By Will Hall, Message executive editor
ALEXANDRIA, La. (LBM) – Alexandria, Louisiana, is 130 miles north of the shoreline where Hurricane Laura made landfall with 150 mph winds. Still, a number of residents in this crossroads city were not spared catastrophe from the fierceness of the storm and yet some received blessings despite tragic damage to their homes.
The North Carolina Baptist Men disaster relief teams were some of the first out-of-state responders to arrive in Alexandria to offer aid in the form of tarps, bottled water and food, and to deploy chainsaw crews to remove trees that had fallen on homes or that threatened private houses.
Tony Hodge and Bill McCumbee, members of East Belmont Baptist Church in Belmont, North Carolina, were dispatched Sept. 16 to Dartmouth Street and later, Sept. 18, to 15th Street to perform needs assessment and also to prioritize work in these neighborhoods.
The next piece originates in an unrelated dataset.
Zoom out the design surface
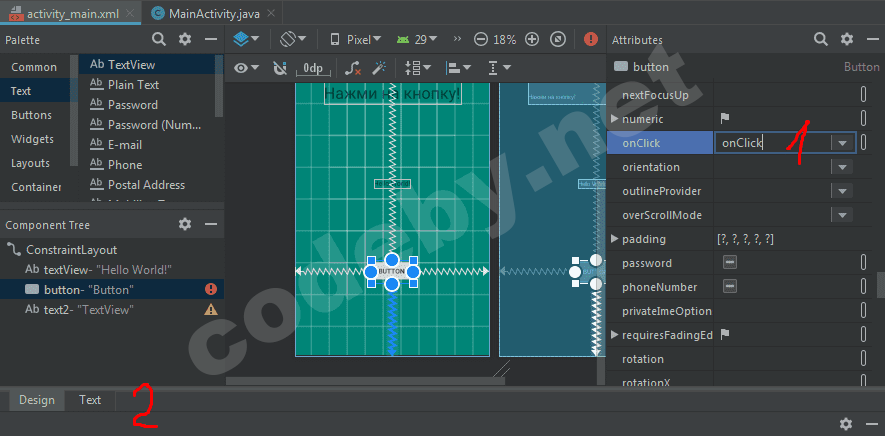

“We were writing up what it would take to help the people get back in their homes,” McCumbee recalled. “They had such a story that touched Tony and me such that Tony decided to hold back the reports” (to personally oversee completion of the work orders instead of submitting them through normal channels).
The damage was “quite extensive,” according to Hodge. “A single tree basically obliterated the back of two houses and was on top of a third. The exposed root ball must have been 12-15 feet high.”
Back at Philadelphia Baptist Church, Horseshoe Drive, which was hosting disaster relief volunteers from multiple states, Hodge and McCumbee were able to talk with team leaders from two North Carolina crews. Looking at the photos, they decided the massive job was a top priority because it would help three families in one project. The families were “elated” when he called that night to let them know teams would be on site in the morning, Hodge said.
“The next day we had 19 people working on that street, not counting the two of us” Hodge noted, pointing at himself and McCumbee. “The community was looking around, and one of the guys we call ‘the preacher,’ he goes and witnesses to six people.”
Mike Wolff, a chaplain with North Carolina Baptist Men, is “the preacher” who shared the Gospel with the crowd of neighbors who were watching the disaster relief teams remove the giant tree.
“It was a mammoth pecan tree,” said Wolff, a member of City Ministry Church, Charlotte, North Carolina. His first encounter that day was a young woman and her 10-year-old son who were sitting on their front porch across the street from the work site. After checking on their safety and needs, Wolff felt the unction to talk with the boy about birthdays as a means to share with him about being born again.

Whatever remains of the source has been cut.